Let me take you back. When Aria was learning to suck, which sounds hilarious that a baby had to learn to suck and didn't come out already having that skill, she had a special dummy designed to fit around her CPAP mask. I remember seeing that dummy slowly slide out her mouth and her quickly suck it back in for the first time and being overjoyed that she could finally do it! From that moment on, I wanted her to have that dummy, to comfort her when I wasn't around, and to suck on while I was feeding her through her nasogastric tube so she would associate sucking with getting full - two birds with one... dummy.

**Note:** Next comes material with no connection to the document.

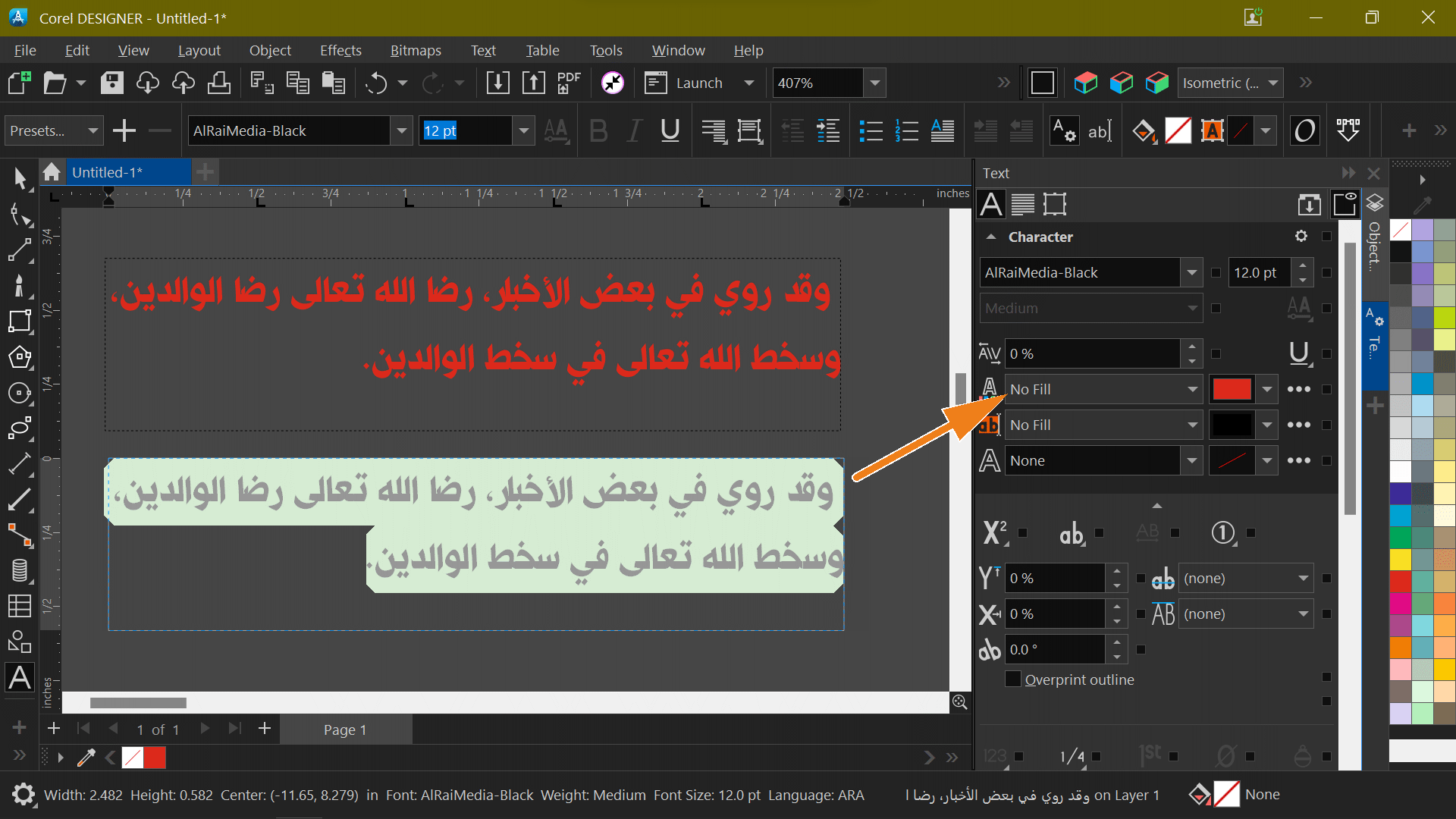Image resolution: width=1456 pixels, height=819 pixels.
Task: Open the zoom level 407% dropdown
Action: pos(875,83)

Aria never really took to the dummy idea and in hospital she was never really unsettled to need one. When she came home however, different story. She is, as you've heard, a nightmare to get to sleep and is sometimes inconsolable. Everyone told me to get the dummy that matched her bottle teat. Easier said than done. Aria went from liking special hospital NUK teats to Tommee Tippee to NUK medium flow to Boots own to Dr Browns Premmie's to Home Bargain's own to ASDA's own back to special hospital NUK then to medium flow NUK then to Nurture bottles then back to hospital NUK and so on... so buying a dummy to match the teat she liked was not quite that simple.

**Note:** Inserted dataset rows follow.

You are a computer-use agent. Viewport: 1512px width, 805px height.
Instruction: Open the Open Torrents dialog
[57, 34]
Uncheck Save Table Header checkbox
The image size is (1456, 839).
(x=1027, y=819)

I tried her with tommee tippee dummies and NUK ones and ASDA ones and eventually one day I asked Connor's dad to pick me up a cheap one from the shop by their house because he was going anyway. And that was it! That bright yellow 40p dummy was the one. Problem being we only had one. I tried to get some that matched the size and shape and she wasn't having any of it so that one was it.

Now back to my original point. The dummy dropping. If there was an award for the worst baby at keeping their dummy in their mouth, Aria would win hands down. No contest. She's rubbish. I'm tempted to tape it in just so I can sleep for longer than 5 minute bursts. I find myself desperately scrolling through mum forums for advice or tips on how to stop the drop. I'd heard about the 'WubbaNub' but as they advise babies don't sleep with toys in case of suffocation I thought against it. I'd heard about the 'sprinkle' technique where you scatter numerous dummies around the baby so they can always find one to put back in, obviously that only works if they can put their dummy back in - which Aria can't. I'd heard MAM dummies were better so I tried them and they actually did work! She could definitely keep these in better. nearly a good 10 minutes before a drop was heard. But 10 minutes still isn't great when I just wanted to sleep. So it was back to the 4am forum search.

'Leave them to self soothe' brilliant if your child will do that. Aria will scream for hours on end which is not soothing for her nor me. Eventually I found the answer I wanted. A way to teach her to keep it in herself. When she's awake and sucking on her dummy, I must try to take it out gently, this will cause her to realize the dummy is 'falling' and make her suck it back in by instinct (hopefully). I'm to do this technique throughout the day for several days in order to embed this instinct with her. The mum in this forum said something which is so flipping obvious but never crossed my mind. 'They will never learn to put it back in themselves if you always do it for them'. I mean seriously duh! How did I never think of that? Obviously I needed to train her to do it herself not find a way to keep it in her mouth!

Hopefully this technique will work and if not? I'm getting the tape out.